The reasons to use ZFS out-weigh the negatives. I WANT to detect file system corruption. Been bit a few times in the past where either bad disk blocks or damaged file system blocks caused un-known corruption. Then I had trouble recovering. With ZFS I'd at least know about it, even if I could not recover that pool.

Yes, Mirroring across eMMC & NVME may seem a bit silly. But, at present 2 of my Linux computers mirror SSD to a piece of HD. It works. Bad blocks or complete failure of either device is not catastrophic. My current laptop, (now slow due to Intel's new Meltdown & friends upgrade), uses a single 1TB SATA SSD with 2 partitions mirrored for the OS.

Natually this would be an experiment. If I find ZFS or BTRFS un-reliable, (either because it's ARM64, or slower CPU), I can go back to EXT4 or XFS. If I travel before I consider the experiment done, then I'd likely take my old laptop along as a backup device.
--
Arwen Evenstar
Princess of Rivendale
#10
(07-31-2019, 10:26 AM)lot378 Wrote: These file systems are meant for scenarios where there is redundancy in the form of multiple drives.

Trying to apply ZFS or Btrfs to eMMC alone may be worse than not using either system - it could be all working fine one moment but corruption in the wrong place means total loss of everything and no way to fix it at all - in similar situations, other file systems could recover.

I can't speak about ZFS, but BTRFS is not only meant for redundancy. RAID1 and DUP are among the possibilities. But it's also about providing subvolumes, snapshots, CoW, compression, checksum on everything, etc.
All these valid features even on small devices (Jolla even used it for that exact puprose on their first smartphone).

Thankfully, due to the way BTRFS has data laid out there is no such thing as a single wrong place that loses everything. I've been through some flash media corruption (including hiqh quality SD from reputable brand names - but you now, bad luck happens), and each time I've still been able to recover nearly everything (btrfs restore is your friend).

(07-31-2019, 07:41 AM)Arwen Wrote: @DrYak, do you have any experience with BTRFS Mirroring?
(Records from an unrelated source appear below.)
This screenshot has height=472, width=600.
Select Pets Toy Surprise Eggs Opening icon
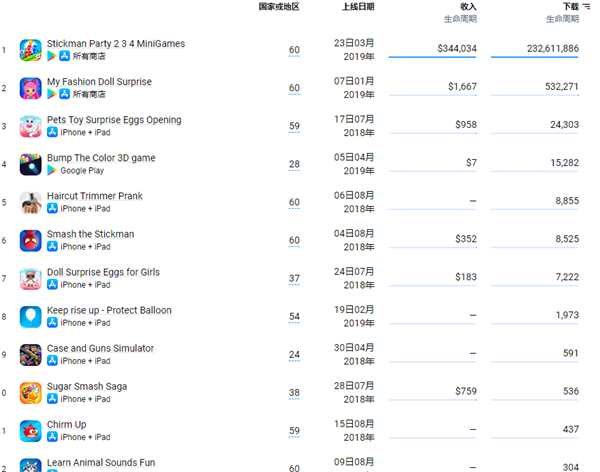coord(31,126)
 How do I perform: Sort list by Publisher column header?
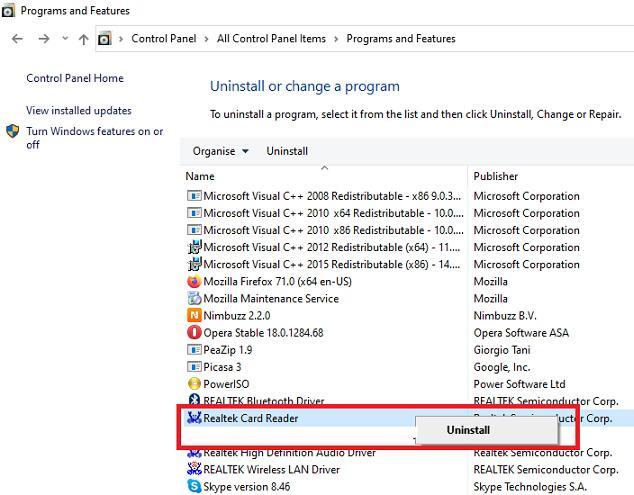click(x=496, y=177)
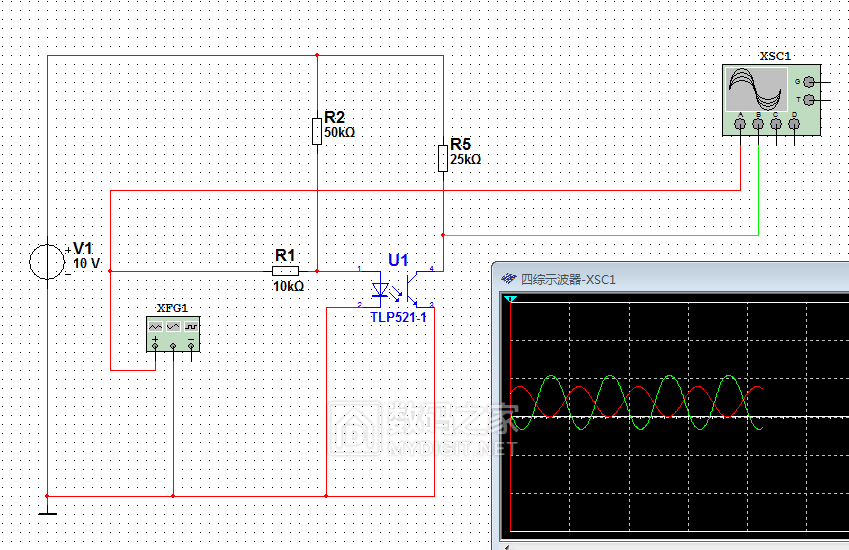Click the 50kΩ value label of R2

(x=340, y=132)

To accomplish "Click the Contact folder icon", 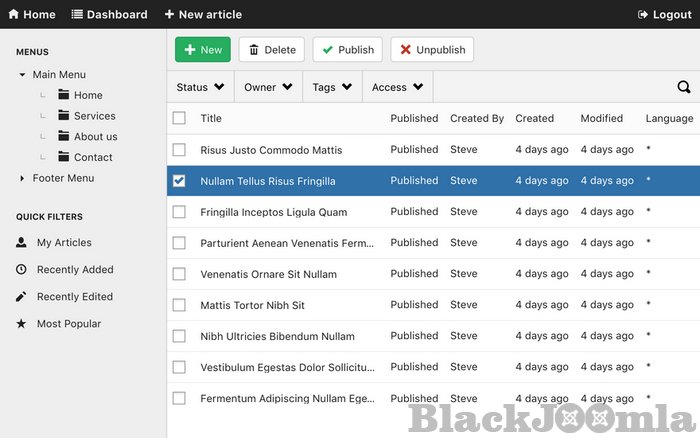I will pos(64,157).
I've heard that in the past, if one mirror died, and you rebooted, that caused BTRFS to be un-mountable.
Kinda silly for RAID-1 behaviour, so I am assuming it was a bug and is being / has been fixed.

Saddly I don't have enough experience for a definitive answer. I do use RAID1 profile on multiple BTRFS installation (and its the default for metadata on multiple drive), but I haven't had an instance of dying drive on any of those instance.

On the other hand, official BTRFS documentation now considers RAID0 and RAID1 stable (as opposed to RAID5 and 6 which aren't yet), and thus I expect that RAID1 related corruption a thing of the past.